[Records from a dataset]
+ + + + + + +

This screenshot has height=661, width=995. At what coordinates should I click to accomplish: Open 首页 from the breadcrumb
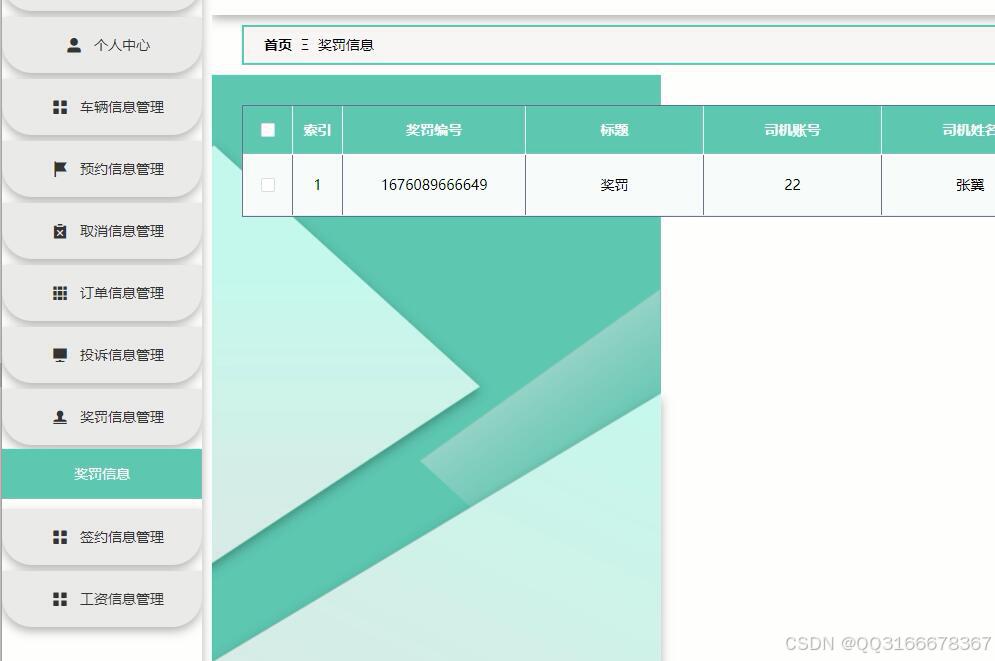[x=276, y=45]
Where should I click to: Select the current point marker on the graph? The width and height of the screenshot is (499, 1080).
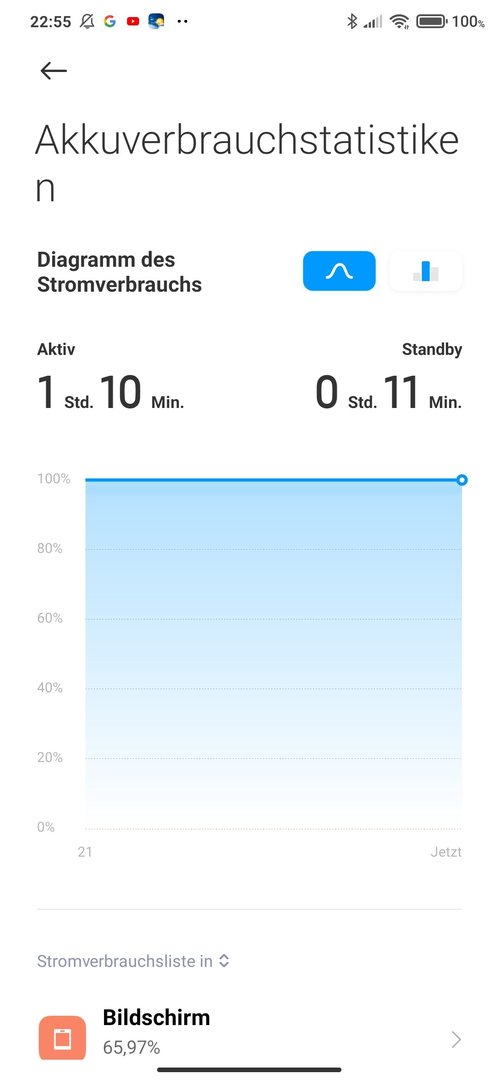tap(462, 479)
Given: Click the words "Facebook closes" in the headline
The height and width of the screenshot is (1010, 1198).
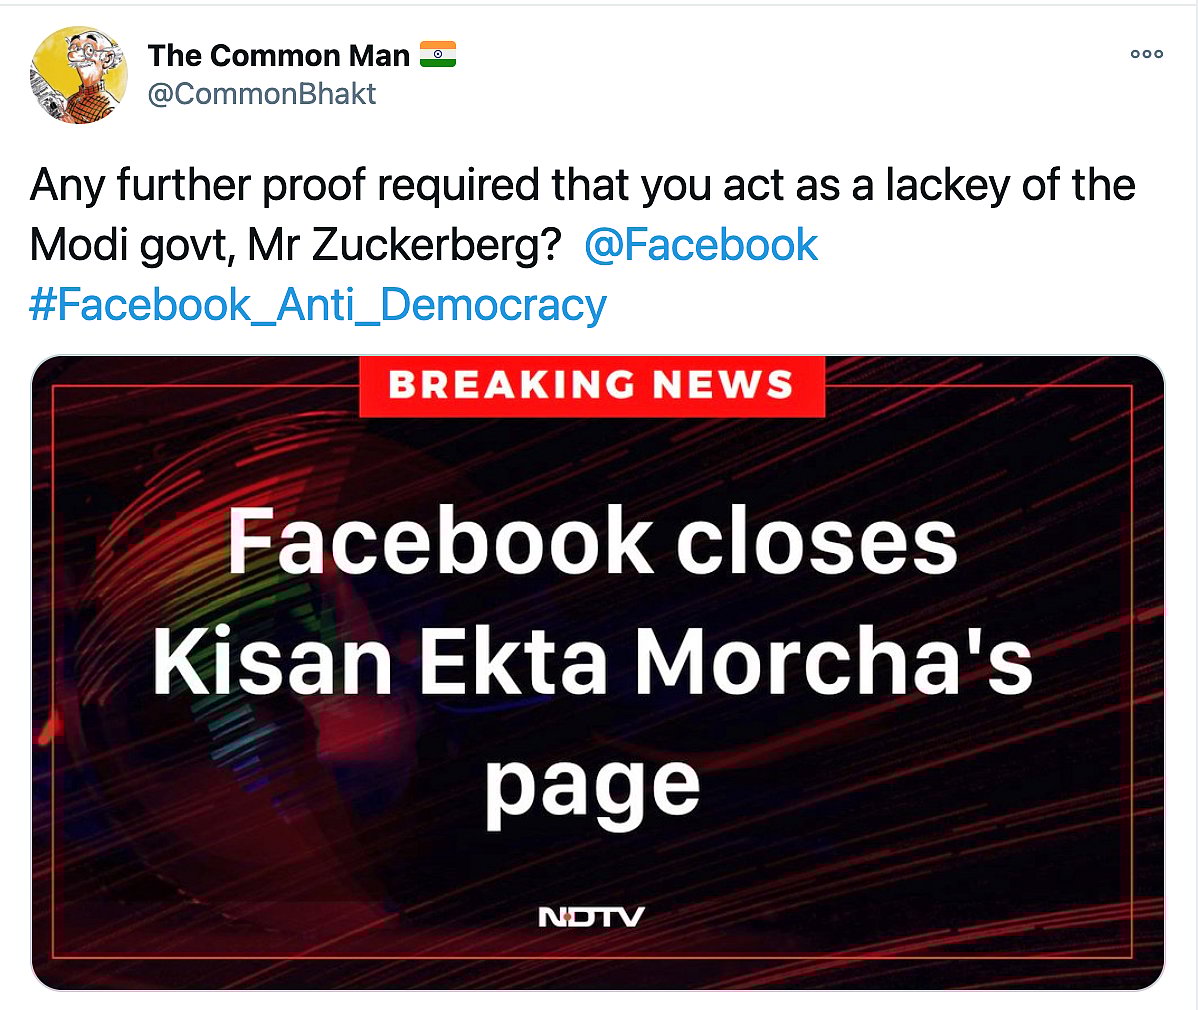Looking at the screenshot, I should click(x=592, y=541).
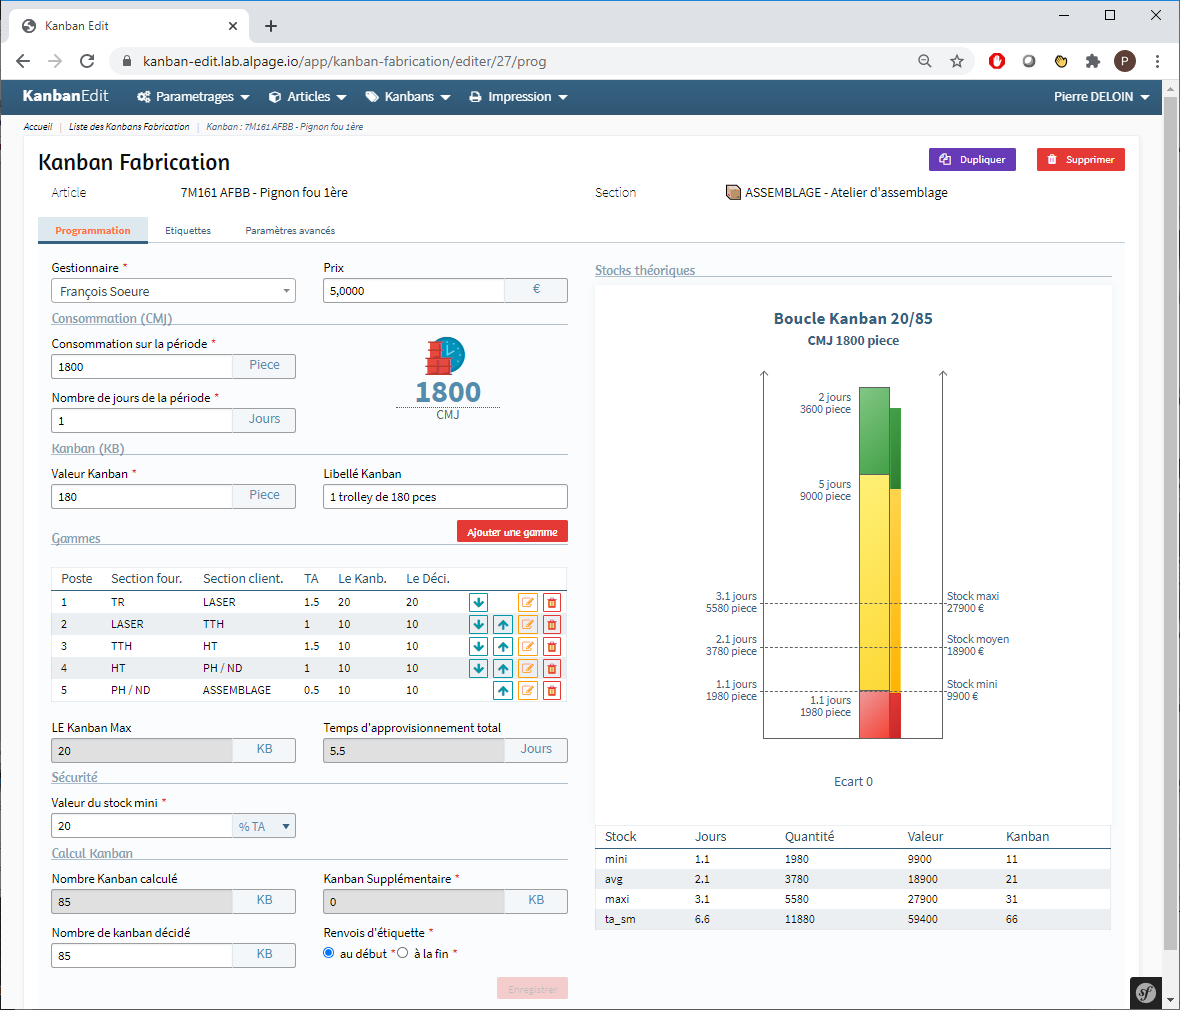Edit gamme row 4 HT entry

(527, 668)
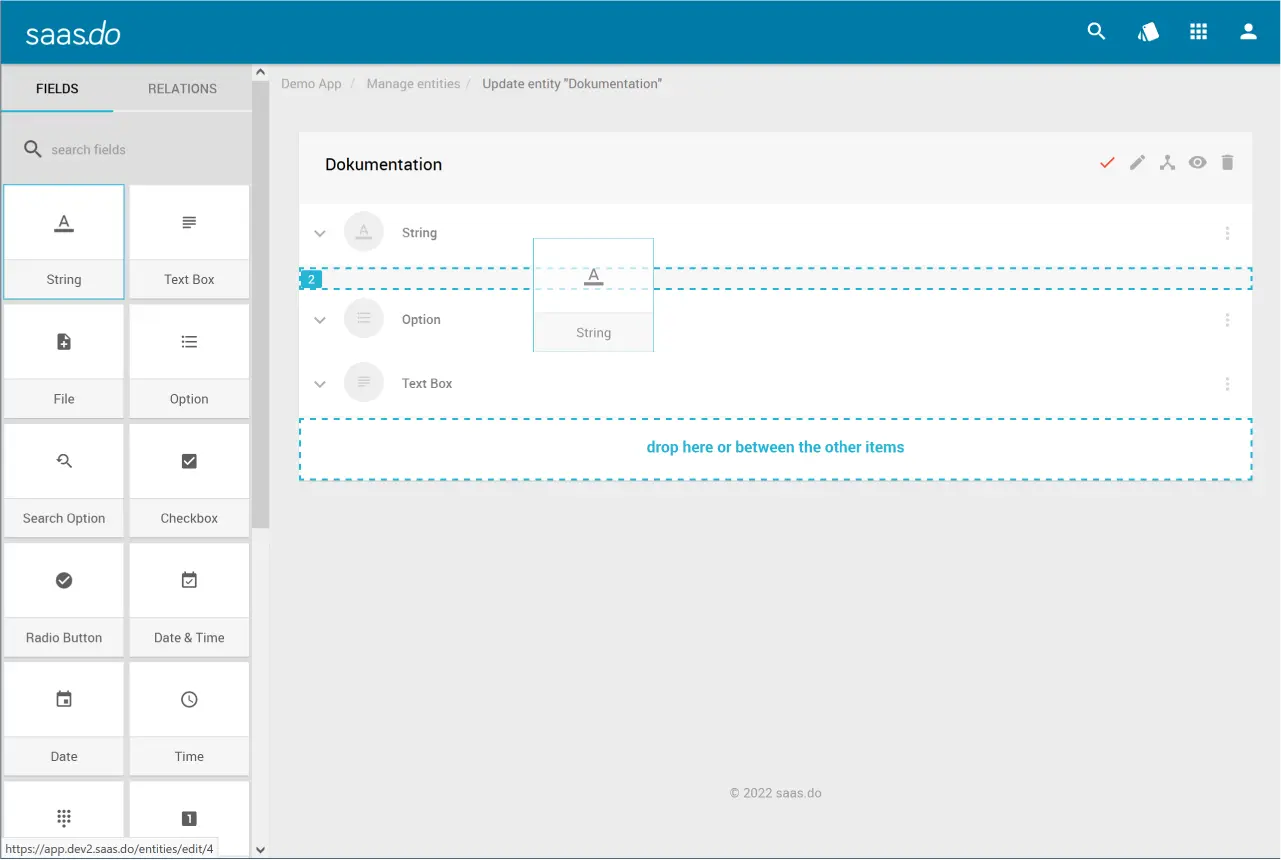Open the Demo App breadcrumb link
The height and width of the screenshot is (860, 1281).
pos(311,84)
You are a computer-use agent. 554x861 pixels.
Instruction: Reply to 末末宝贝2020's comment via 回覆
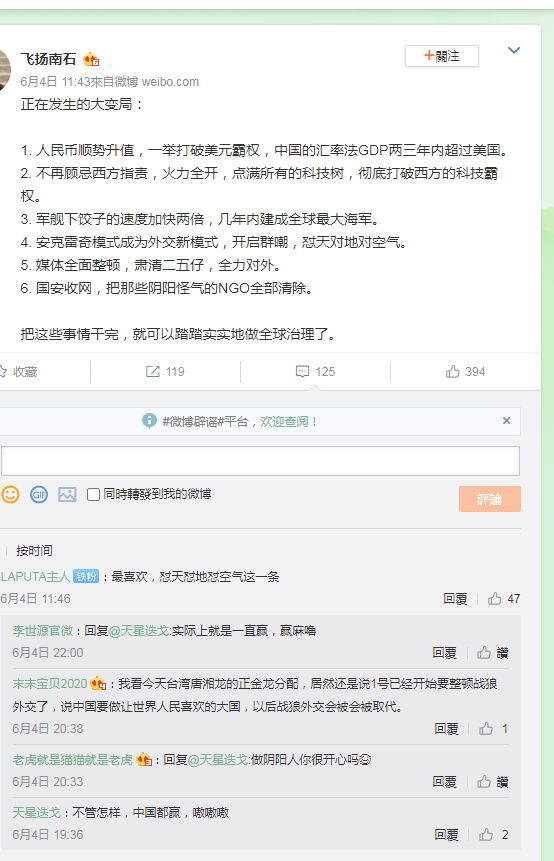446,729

+ + + + + + +

Output the records above exactly as they are, leaving out the pictures.

This screenshot has height=661, width=995. At what coordinates should I click to accomplish: Open 首页 from the breadcrumb
[x=276, y=45]
Where should I click to: Select the current point marker on the graph? The width and height of the screenshot is (499, 1080).
tap(462, 479)
Given: Click the words "Facebook closes" in the headline
The height and width of the screenshot is (1010, 1198).
Looking at the screenshot, I should click(x=592, y=541).
Edit gamme row 4 HT entry

(527, 668)
Open the Demo App breadcrumb link
The height and width of the screenshot is (860, 1281).
pos(311,84)
You are a computer-use agent. 554x861 pixels.
Instruction: Reply to 末末宝贝2020's comment via 回覆
446,729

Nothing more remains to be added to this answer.